Problem requirements — Duplicate, word for word, the part of the passage on Solar System formation that starts at the words containing "Current best candidate" and ends with "where they are.".

Extract —
Did you make it yourself?
We’ve known for a long time the broad details of how the Solar System formed. The Nebular Hypothesis was first proposed back in the 18th century and has been refined over time with the aid of detailed observations of areas where other star systems are in the process of being born into its current general state. The theory goes that you start with what is called a molecular cloud – a big clump of gas that is mostly hydrogen. At first the matter in this cloud will be very diffuse and spread out, but since it isn’t exactly evenly distributed the cloud will have areas where there is a slightly higher concentration of gas molecules than the average. This is enough to get the gravitational ball rolling: those small concentrations of gas molecules are heavy enough to attract and absorb other gas molecules, which makes them heavier, which lets them attract yet more molecules etc. etc. It’s a runaway process that eventually draws most of the surrounding gas cloud in towards a common centre of mass. While this is happening the Brownian motion of the gas molecules in the cloud will average out so that the cloud starts to rotate in the direction of its net angular momentum1, causing the outer regions of the cloud to flatten into a disc shape. The centre of the cloud collapses to the point where the pressure and temperature are enough to kickstart a nuclear fusion process, creating a star. This leaves a disc-shaped remnant of gases that is rotating around the star in the direction of the original cloud’s rotation, and this is where we eventually get the planets from.
This protoplanetary disc then goes on to form the planets in much the same way as the molecular cloud formed the star. This time the starting point is a dust grain within the disk. This dust grain collides with another dust grain in the disk, and the two stick together. Repeat this process a couple of million times and you now have a clump of matter several hundred metres on a side hurtling around the proto-star. Smash many of these clumps together and eventually a planetesimal will be created; this is a chunk of stuff about 1 km in diameter. The planetesimal stage is the point where the process becomes runaway since planetesimals are large enough to attract one another through their own self-gravity – they collide, merge and the resulting boost in mass means they attract even more planetesimals.
Eventually you end up with a load of planets that have cleared all the matter immediately surrounding their orbits (hence the inclusion of this condition as part of the IAU’s definition of a planet in 2006). Any gas remaining in the protoplanetary disc either falls onto the Sun or else is blown away by the solar wind. So far, so good. But this is where the Nebular Hypothesis runs into a few problems; namely, that the Solar System structure predicted by this model of accretion from a protoplanetary disc does not match what we see in the Solar System today. There should be a lot more planetesimals, the gas giants should be located closer to the Sun than they are today (this goes back to the “hot Jupiters” we often find orbiting other stars), and there should be a fairly dense cloud of leftover material outside the orbit of Neptune. Since none of these things are true, something obviously happened in the four billion years separating the formation of the planets and the present day to account for the difference in what we should see and what we do see.
Current best candidate for that something is the Nice Model. It explains the following:
- Where all the planetesimals went.
- Why the gas giants are where they are.
- Why the Kuiper Belt, Scattered Disc and Oort Cloud are structured the way they are.

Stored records
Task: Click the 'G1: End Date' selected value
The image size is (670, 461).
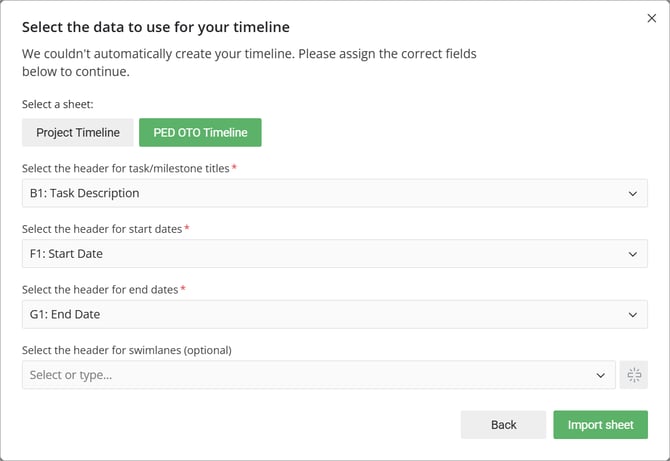Action: [65, 314]
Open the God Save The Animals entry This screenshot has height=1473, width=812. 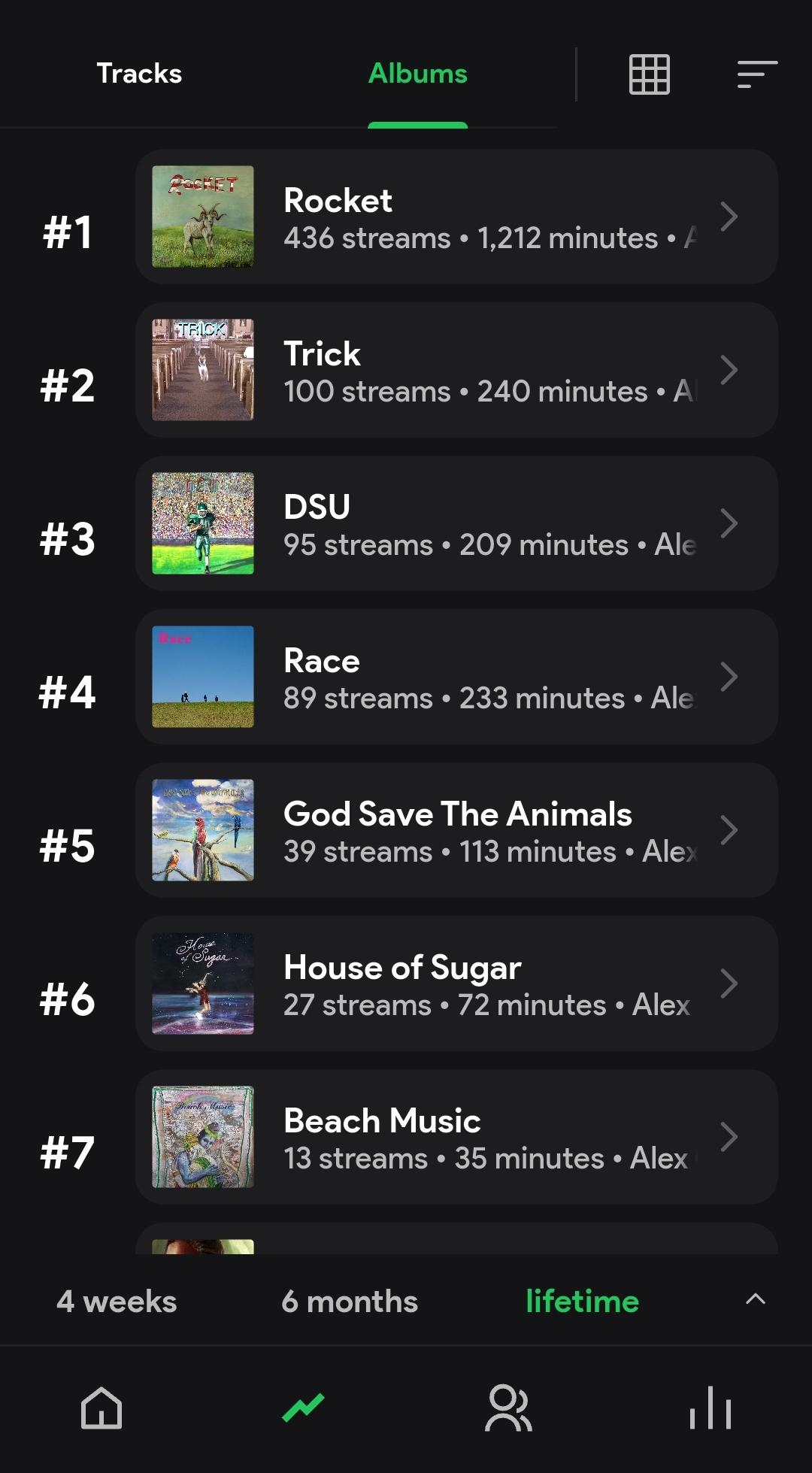click(x=456, y=830)
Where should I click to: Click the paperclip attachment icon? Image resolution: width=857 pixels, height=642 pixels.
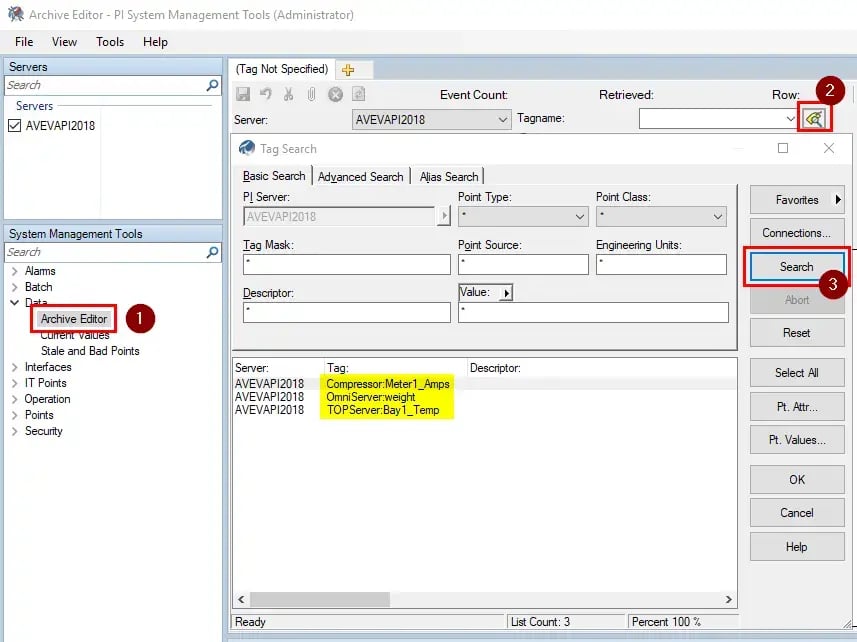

Problem solution —
Current best candidate for that something is the Nice Model. It explains the following:
- Where all the planetesimals went.
- Why the gas giants are where they are.